WHERE: Red snapper are structure oriented fish. They love to hang on structure and therefore can be caught on rocks, reefs, wrecks, oil and gas rigs, wellheads and hard bottom locations. When getting ready for a trip, no matter if your boat is capable of only short runs of 10 to 12 miles or a very long run of 100 miles, mix it up, fish rigs and rocks and wrecks to catch your best fish.

For inexperience boaters, rigs make easy fishing targets and you do not have to anchor or tie up to be successful. Drifting the perimeter of the rig can be very productive. Given their height, they are easy to spot on the horizon and navigate to. But on the other hand, given these attributes, they can see a lot of pressure during peak fishing times.

Natural bottom such as reefs, rocks, and hard bottom are great places too. Fish are attracted to these types of structure, and can often be found in greater numbers as these spots are somewhat more difficult to locate and therefore receive less pressure. This is where good navigation electronics come into play.

Wellheads and hard spots are great places to find bigger red snapper but can be challenging to locate, even with a color sounder. Many of these are as small as only 2 to 10 feet in diameter. Good places to try from close in to far out are: nearshore oil rigs, Tall Rock area, Heald Bank, Middle21s,
any kind of wreck or sunken rig like H.I.480. Hilton's Offshore Atlas is a great source to begin to understand snapper structure.

BAIT: Having a livewell filled with frisky live bait can be one of the surest ways to get into solid snapper action.
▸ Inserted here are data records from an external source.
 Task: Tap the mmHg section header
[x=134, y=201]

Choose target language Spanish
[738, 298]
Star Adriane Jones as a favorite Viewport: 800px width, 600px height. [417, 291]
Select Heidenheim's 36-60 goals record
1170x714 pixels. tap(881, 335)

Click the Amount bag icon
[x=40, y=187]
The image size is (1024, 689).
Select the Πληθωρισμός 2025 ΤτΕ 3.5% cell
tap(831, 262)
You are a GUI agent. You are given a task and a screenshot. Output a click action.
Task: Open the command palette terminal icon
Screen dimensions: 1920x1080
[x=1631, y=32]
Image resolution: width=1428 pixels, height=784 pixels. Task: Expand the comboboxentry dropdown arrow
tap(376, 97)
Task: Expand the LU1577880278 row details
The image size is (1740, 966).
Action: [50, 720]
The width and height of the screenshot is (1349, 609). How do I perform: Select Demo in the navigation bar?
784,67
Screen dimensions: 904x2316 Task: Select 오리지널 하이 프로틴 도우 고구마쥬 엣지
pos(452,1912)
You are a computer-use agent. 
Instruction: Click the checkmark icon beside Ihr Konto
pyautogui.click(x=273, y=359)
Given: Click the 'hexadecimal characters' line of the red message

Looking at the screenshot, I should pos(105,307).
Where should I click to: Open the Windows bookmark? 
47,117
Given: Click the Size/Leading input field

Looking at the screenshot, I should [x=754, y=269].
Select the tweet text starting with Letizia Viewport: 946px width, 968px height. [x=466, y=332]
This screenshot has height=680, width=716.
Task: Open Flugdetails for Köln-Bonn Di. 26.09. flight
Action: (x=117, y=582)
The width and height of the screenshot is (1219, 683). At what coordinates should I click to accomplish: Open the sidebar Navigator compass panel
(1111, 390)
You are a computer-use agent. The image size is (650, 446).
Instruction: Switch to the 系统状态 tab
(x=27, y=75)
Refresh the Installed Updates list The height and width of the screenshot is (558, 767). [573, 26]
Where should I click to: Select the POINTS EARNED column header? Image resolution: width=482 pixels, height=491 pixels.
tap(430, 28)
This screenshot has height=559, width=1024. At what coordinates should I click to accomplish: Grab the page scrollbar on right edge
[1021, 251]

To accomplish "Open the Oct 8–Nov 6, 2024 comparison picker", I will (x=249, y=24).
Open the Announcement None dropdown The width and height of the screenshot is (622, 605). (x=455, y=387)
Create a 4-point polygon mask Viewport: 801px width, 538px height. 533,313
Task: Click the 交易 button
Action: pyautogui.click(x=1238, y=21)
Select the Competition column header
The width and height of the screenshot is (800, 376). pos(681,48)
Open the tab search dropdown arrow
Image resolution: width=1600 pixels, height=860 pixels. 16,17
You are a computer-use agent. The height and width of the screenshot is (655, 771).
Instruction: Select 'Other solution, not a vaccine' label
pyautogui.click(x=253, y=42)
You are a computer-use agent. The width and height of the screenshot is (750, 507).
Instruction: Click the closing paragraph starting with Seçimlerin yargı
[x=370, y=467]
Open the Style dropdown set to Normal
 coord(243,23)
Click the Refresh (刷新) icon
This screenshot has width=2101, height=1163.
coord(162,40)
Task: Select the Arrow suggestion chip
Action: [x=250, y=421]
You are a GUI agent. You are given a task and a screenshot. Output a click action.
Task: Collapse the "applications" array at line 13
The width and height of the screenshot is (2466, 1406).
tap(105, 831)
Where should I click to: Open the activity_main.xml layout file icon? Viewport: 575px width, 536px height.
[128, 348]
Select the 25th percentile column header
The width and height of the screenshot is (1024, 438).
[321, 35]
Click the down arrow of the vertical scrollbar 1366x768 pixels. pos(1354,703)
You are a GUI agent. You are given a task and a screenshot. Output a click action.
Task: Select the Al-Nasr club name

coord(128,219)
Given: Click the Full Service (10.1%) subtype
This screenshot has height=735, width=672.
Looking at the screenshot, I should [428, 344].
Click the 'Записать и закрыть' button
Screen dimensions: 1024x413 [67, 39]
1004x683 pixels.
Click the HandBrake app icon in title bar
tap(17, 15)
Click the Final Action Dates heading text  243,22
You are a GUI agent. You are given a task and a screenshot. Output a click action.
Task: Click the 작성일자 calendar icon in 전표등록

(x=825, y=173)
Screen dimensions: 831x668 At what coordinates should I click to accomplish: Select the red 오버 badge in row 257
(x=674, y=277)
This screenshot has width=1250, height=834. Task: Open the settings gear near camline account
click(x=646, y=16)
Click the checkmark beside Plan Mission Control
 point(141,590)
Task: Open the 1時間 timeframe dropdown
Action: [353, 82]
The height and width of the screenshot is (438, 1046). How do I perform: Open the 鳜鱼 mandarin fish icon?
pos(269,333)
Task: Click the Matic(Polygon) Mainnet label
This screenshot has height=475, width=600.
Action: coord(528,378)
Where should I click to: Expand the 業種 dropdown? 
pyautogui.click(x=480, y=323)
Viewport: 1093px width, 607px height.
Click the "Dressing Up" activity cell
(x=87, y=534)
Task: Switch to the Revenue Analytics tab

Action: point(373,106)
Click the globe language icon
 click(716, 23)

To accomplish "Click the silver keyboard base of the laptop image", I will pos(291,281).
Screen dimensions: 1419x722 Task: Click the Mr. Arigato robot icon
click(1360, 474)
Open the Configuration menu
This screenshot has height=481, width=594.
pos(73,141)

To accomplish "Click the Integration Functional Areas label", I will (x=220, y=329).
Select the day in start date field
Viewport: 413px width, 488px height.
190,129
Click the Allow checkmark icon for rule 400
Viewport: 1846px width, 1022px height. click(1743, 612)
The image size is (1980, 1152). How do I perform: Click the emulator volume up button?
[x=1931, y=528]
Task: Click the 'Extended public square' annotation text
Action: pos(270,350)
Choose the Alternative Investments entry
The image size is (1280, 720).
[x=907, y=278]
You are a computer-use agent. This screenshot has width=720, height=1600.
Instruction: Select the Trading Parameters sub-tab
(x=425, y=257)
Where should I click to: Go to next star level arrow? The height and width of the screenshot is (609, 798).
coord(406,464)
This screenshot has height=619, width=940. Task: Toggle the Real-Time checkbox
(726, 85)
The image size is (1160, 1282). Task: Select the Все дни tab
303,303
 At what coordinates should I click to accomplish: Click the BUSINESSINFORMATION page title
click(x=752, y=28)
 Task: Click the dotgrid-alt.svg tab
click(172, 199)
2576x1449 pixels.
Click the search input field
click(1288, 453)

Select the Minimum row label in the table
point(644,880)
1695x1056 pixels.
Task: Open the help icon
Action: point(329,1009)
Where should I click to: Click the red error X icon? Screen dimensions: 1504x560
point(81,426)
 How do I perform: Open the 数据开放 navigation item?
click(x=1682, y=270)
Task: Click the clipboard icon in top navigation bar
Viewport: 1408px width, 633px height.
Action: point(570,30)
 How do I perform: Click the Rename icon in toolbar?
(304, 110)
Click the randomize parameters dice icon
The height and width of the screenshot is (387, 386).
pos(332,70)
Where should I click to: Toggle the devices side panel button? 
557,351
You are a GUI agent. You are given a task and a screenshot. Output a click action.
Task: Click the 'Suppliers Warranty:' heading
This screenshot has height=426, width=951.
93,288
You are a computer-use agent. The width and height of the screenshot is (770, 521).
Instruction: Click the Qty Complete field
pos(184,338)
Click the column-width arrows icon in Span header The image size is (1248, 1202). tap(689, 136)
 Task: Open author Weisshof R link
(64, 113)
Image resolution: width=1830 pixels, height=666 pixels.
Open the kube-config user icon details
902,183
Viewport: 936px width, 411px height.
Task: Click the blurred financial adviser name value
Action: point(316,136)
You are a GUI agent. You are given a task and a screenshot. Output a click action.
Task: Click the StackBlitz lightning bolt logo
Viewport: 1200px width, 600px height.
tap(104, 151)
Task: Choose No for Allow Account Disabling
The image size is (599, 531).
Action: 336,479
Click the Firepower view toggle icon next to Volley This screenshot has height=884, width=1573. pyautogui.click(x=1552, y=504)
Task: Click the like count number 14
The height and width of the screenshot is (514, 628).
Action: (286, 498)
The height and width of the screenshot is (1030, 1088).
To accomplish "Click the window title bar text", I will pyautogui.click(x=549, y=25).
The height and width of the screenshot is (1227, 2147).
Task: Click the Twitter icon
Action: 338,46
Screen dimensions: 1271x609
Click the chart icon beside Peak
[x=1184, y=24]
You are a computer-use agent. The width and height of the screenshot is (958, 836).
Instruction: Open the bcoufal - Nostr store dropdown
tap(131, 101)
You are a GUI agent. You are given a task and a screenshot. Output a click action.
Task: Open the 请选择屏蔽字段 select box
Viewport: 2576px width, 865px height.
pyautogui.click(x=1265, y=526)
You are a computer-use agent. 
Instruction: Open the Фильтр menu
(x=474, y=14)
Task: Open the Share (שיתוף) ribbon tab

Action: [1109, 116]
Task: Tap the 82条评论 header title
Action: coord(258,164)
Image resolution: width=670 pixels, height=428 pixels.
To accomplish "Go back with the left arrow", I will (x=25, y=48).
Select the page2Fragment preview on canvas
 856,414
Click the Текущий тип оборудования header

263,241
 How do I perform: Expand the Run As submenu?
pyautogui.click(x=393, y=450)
It is important to match your hooks to the size of the bait you are using. I would not recommend large, heavy hooks on small baits, nor small hooks on larger baits. Snapper can pull hard, they resist being pulled from the structure, and large fish can straighten a small hook or one fashioned of thin wire. Some fishermen believe snapper can be bait shy if too large a hook is used. I prefer piggy perch of four to six inches, live vermillion snapper, live croaker, live mullet, live sand trout, live ruby red grunts and live blue runners.

Dead baits can also be very effective. I recommend "butterflying" any that might die in your live well. Dead piggy perch, small vermillion snapper, and small blue runners seem to work better when sliced in this fashion. Larger species such as bonito, rainbow runner, and bluefish can be cut into steaks about one inch thick (i.e. sliced across the lateral line.) Running the hook through the tough skin helps prevent the bait being stolen. Whole squid, sardines and mackerel work well also. I like to take lots of variety to see what exactly the snapper want that particular day, (i.e. live bait, dead bait and lures.)

Finding hotspots near larger structure is often a ticket to finding bigger snapper. If by chance you are reeling up a good snapper and it breaks off or finds its way off the hook; pay close attention to the direction it swims. Sometimes a junk pile or abandoned wellhead lies near a rig and these can hold much bigger snapper than the major structure you have targeted.